Quel regard portez-vous sur les luttes sociales en cours dans le région ?

Isabelle Bonnet : la colère des cheminots est celle de bien des travailleurs. Précaires ou non, du public ou du privé, d’une petite entreprise ou d’une grande, c’est en tant que travailleurs que leur combat nous concerne. D’autres ont mené des grèves, comme les postiers qui n’en peuvent plus des tournées à rallonge, ou les salariés de Carrefour Contact menacés de licenciement. Le mécontentement est profond, c’est pourquoi les manifestations de mai ont été un succès.

Est-il encore possible d’éviter la privatisation ?

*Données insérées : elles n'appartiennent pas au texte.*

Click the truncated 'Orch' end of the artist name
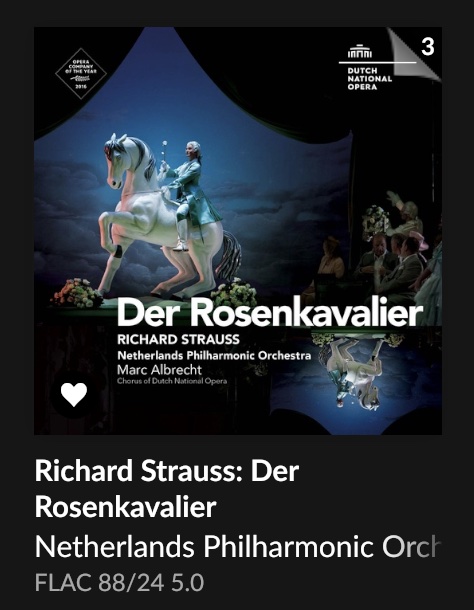This screenshot has height=610, width=474. click(x=411, y=547)
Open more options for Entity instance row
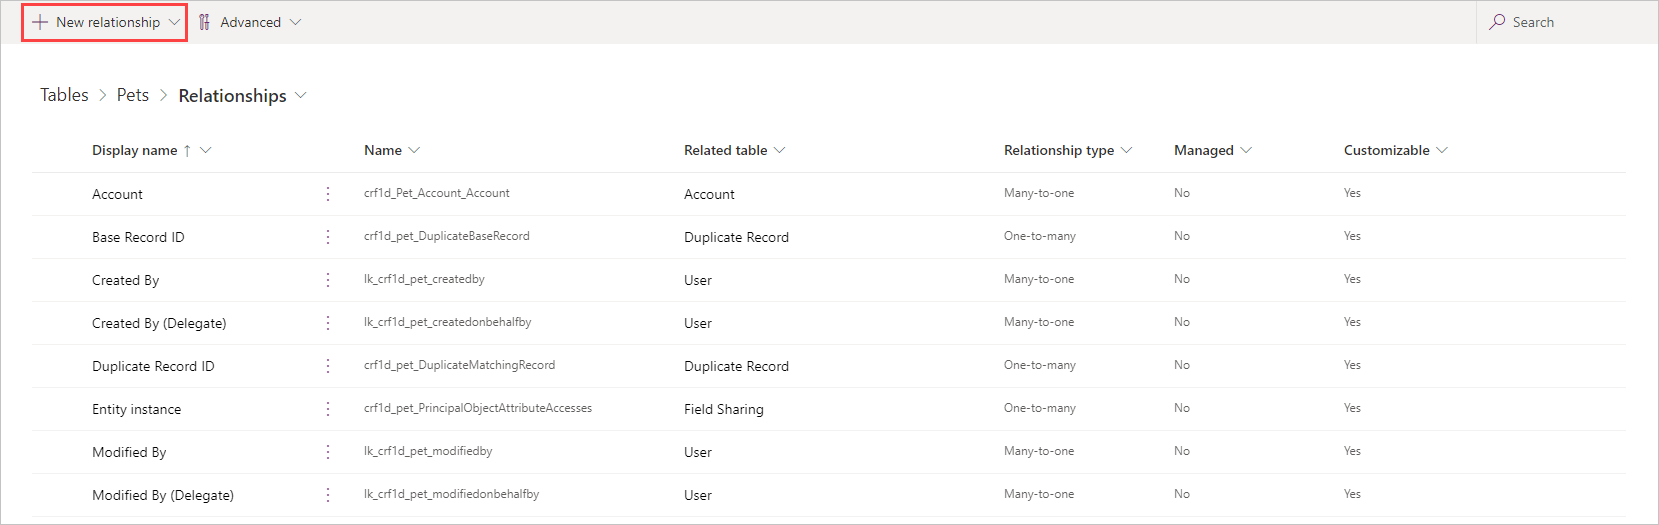1659x525 pixels. point(328,409)
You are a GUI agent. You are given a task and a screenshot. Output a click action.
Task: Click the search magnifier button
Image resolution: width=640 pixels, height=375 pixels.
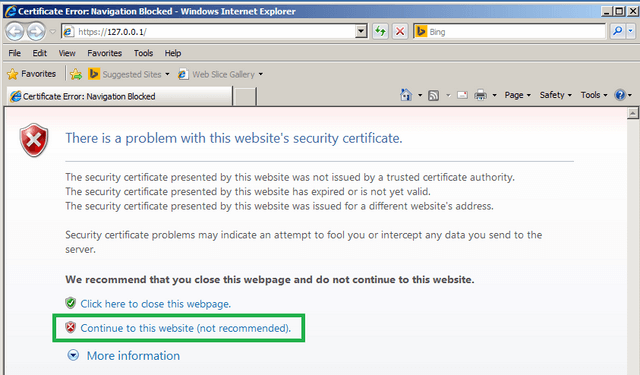pyautogui.click(x=618, y=31)
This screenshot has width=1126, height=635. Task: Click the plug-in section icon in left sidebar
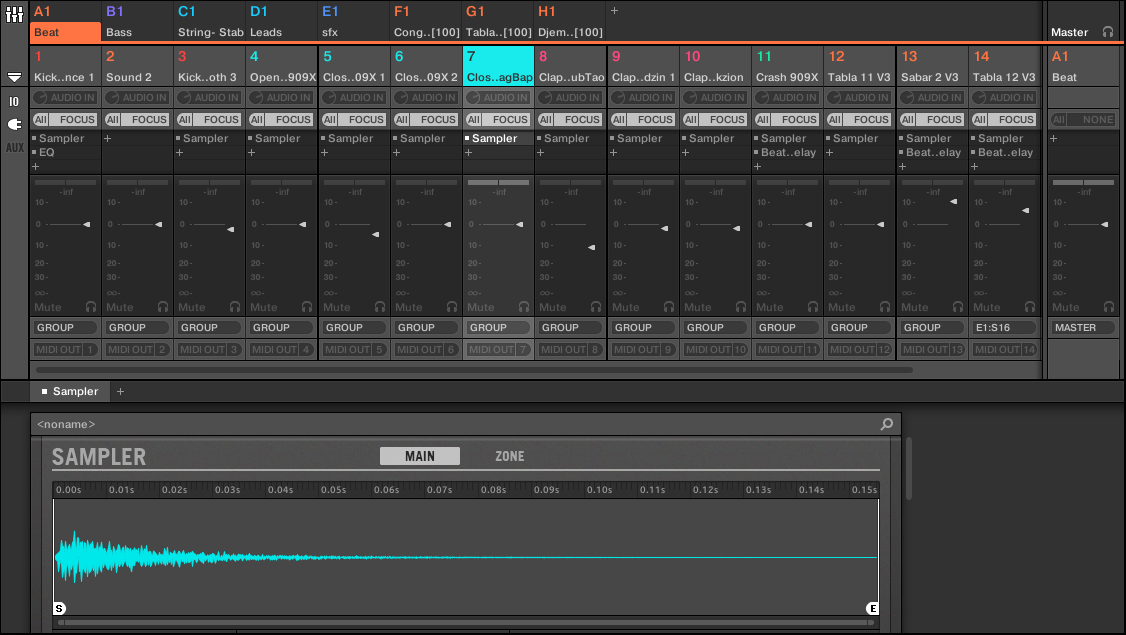tap(14, 124)
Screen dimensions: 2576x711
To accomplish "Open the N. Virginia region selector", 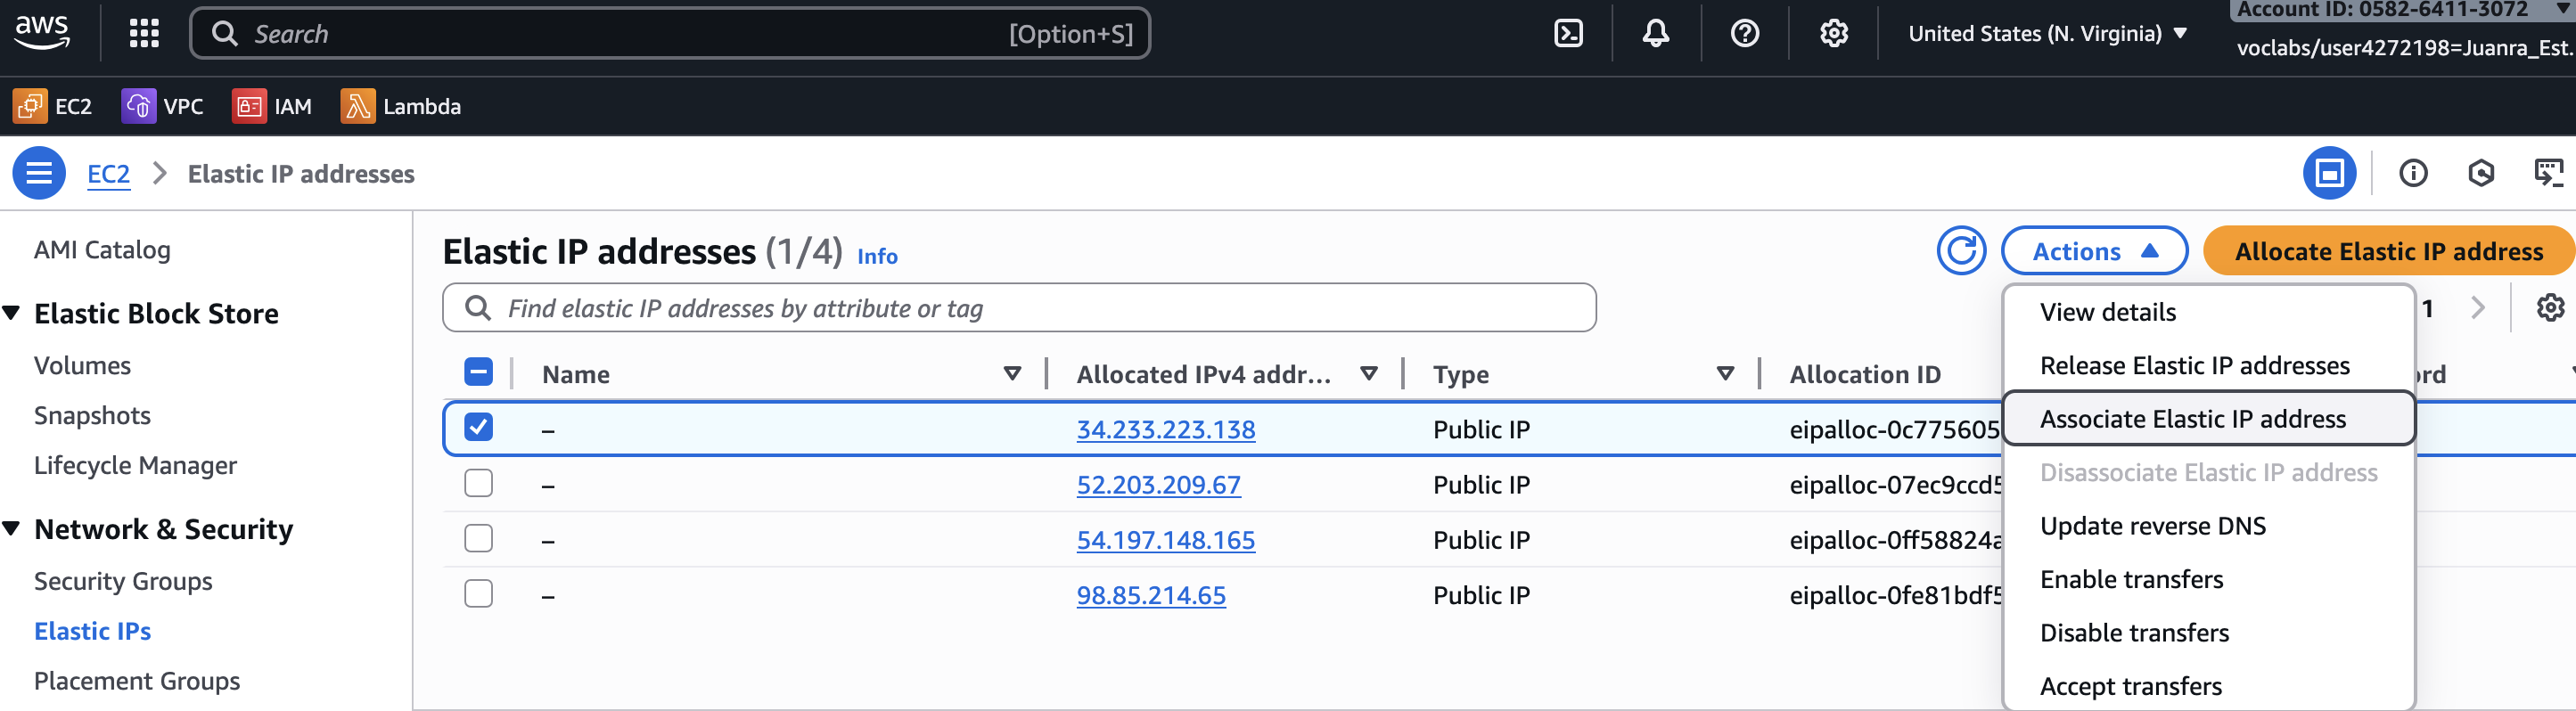I will [2046, 34].
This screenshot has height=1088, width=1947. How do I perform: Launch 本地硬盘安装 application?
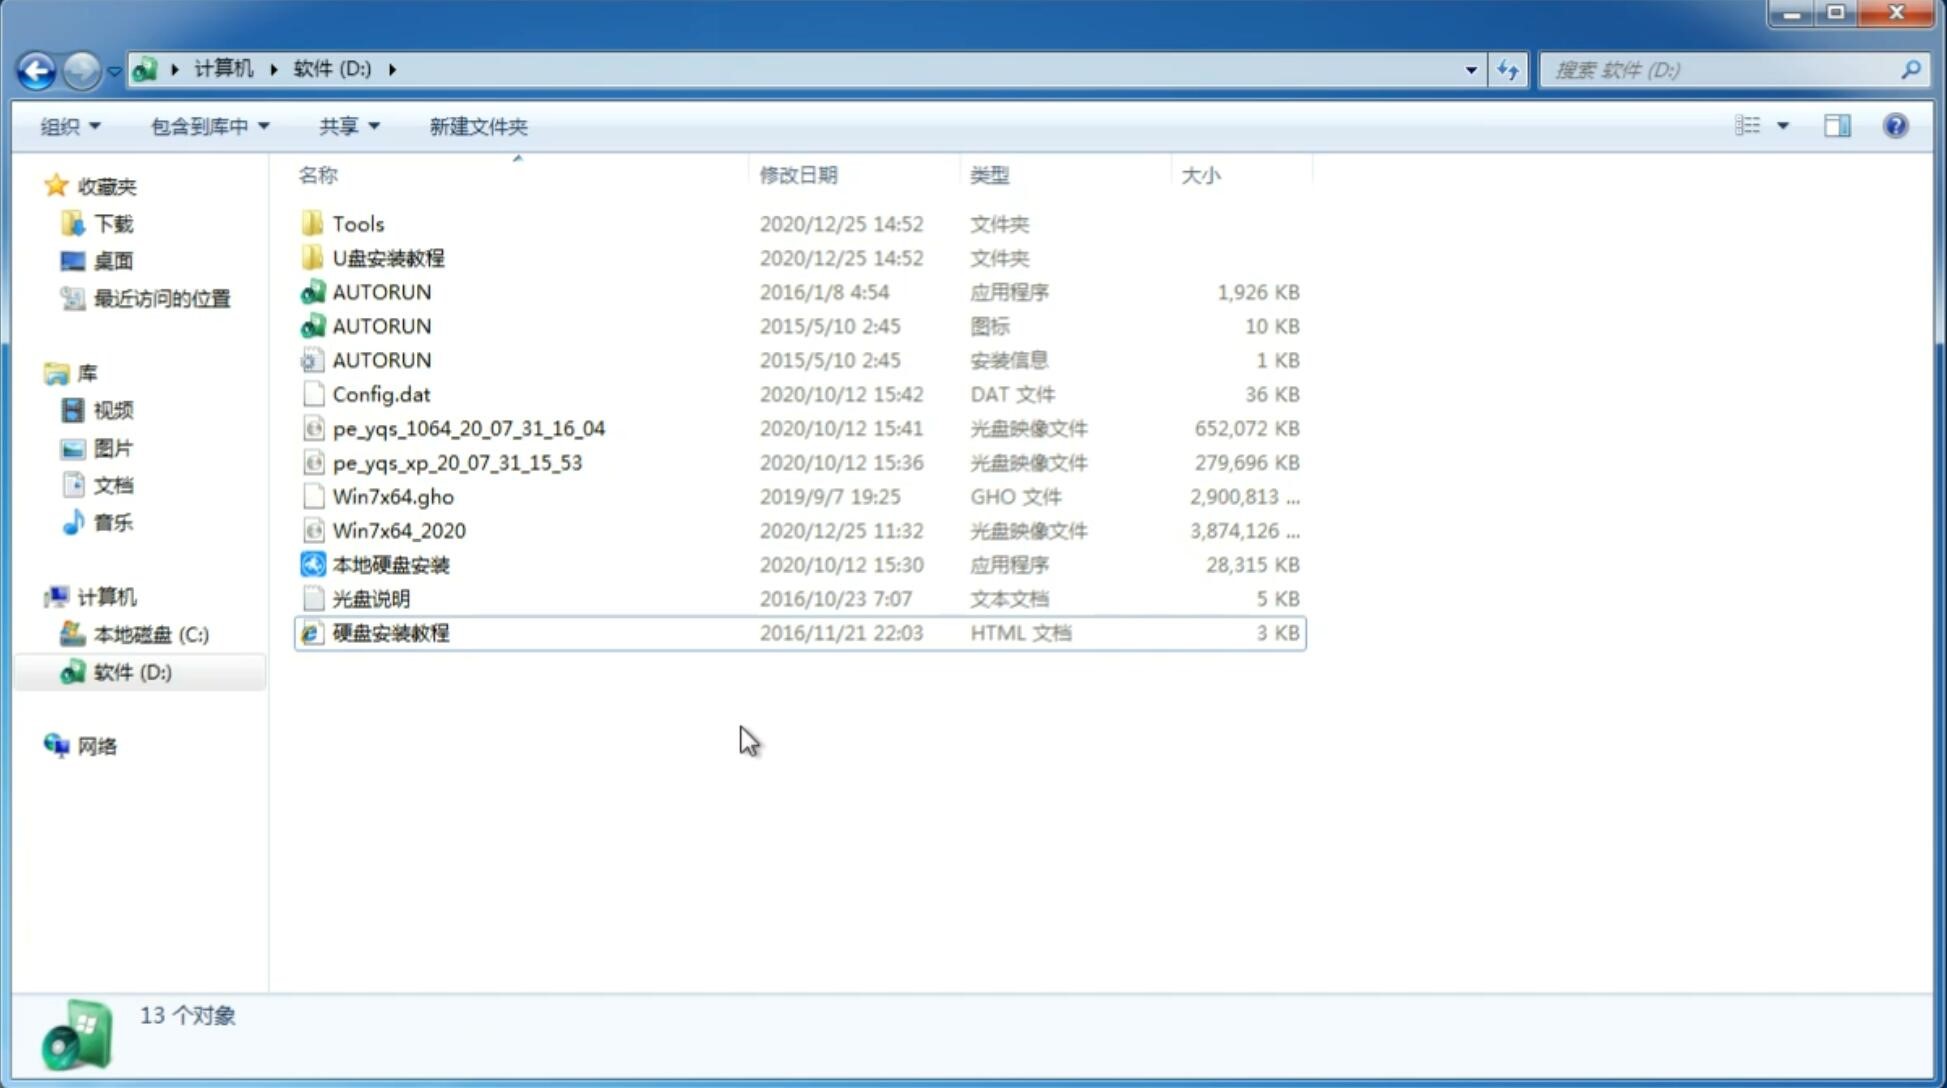[390, 564]
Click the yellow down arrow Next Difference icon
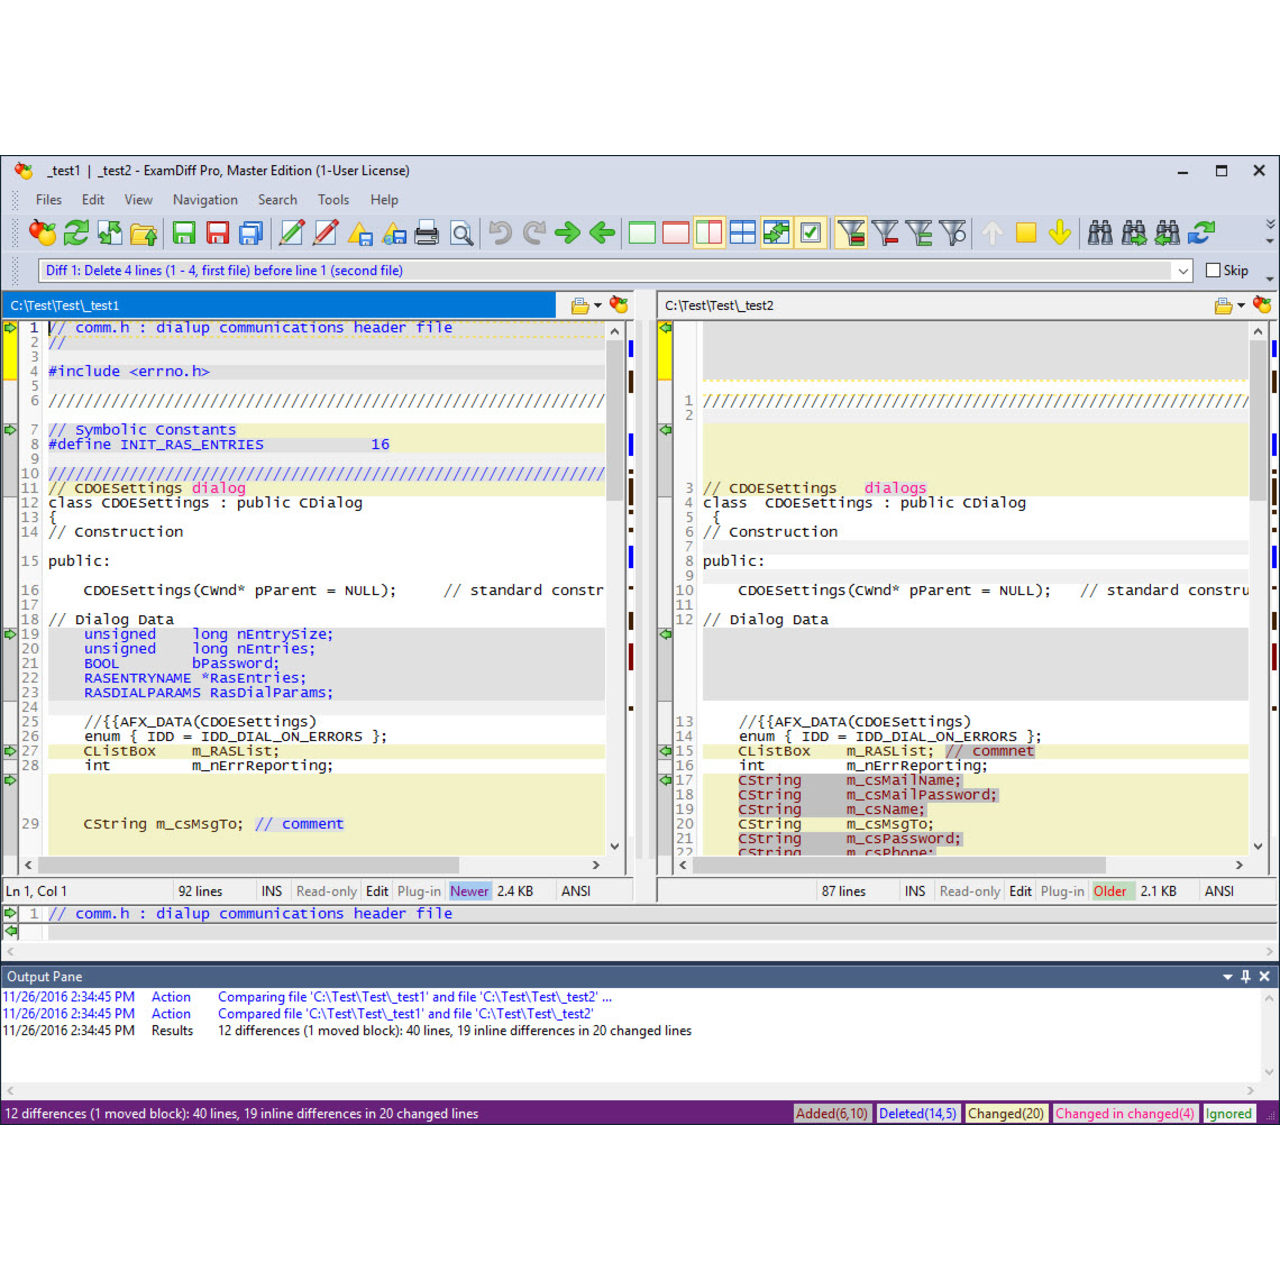Viewport: 1280px width, 1280px height. (x=1060, y=233)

I.B. : une réforme votée peut être remise en cause, on l’a vu par le passé avec le CPE. Quand à la privatisation de la SNCF, elle a commencé depuis longtemps avec le fret. En s’en prenant à un secteur combatif, Macron voulait démontrer qu’il est un homme à Poigne. Résultat : il a eu la plus grande grève de ces dernières années. Les cheminots ont montré qu’on pouvait lui résister.

Comment le stopper ?

I.B. Trop de pognon pour les pauvres, jamais assez pour les riches, voilà sa politique. Si on ne l’arrête pas, il continuera à mener la politique anti-ouvrière que lui dictent les grands patrons et la bourgeoisie. À PSA Vesoul, c’est au nom de la compétitivité que les 35h sont remises en cause. En même temps, PSA s’est entendu avec Renault pour augmenter le prix des pièces détachées au détriment des clients. La compétitivité leur sert à justifier leur guerre aux travailleurs. Seul un mouvement d’ensemble pourrait imposer que les emplois, les salaires et les retraites passent avant leurs profits.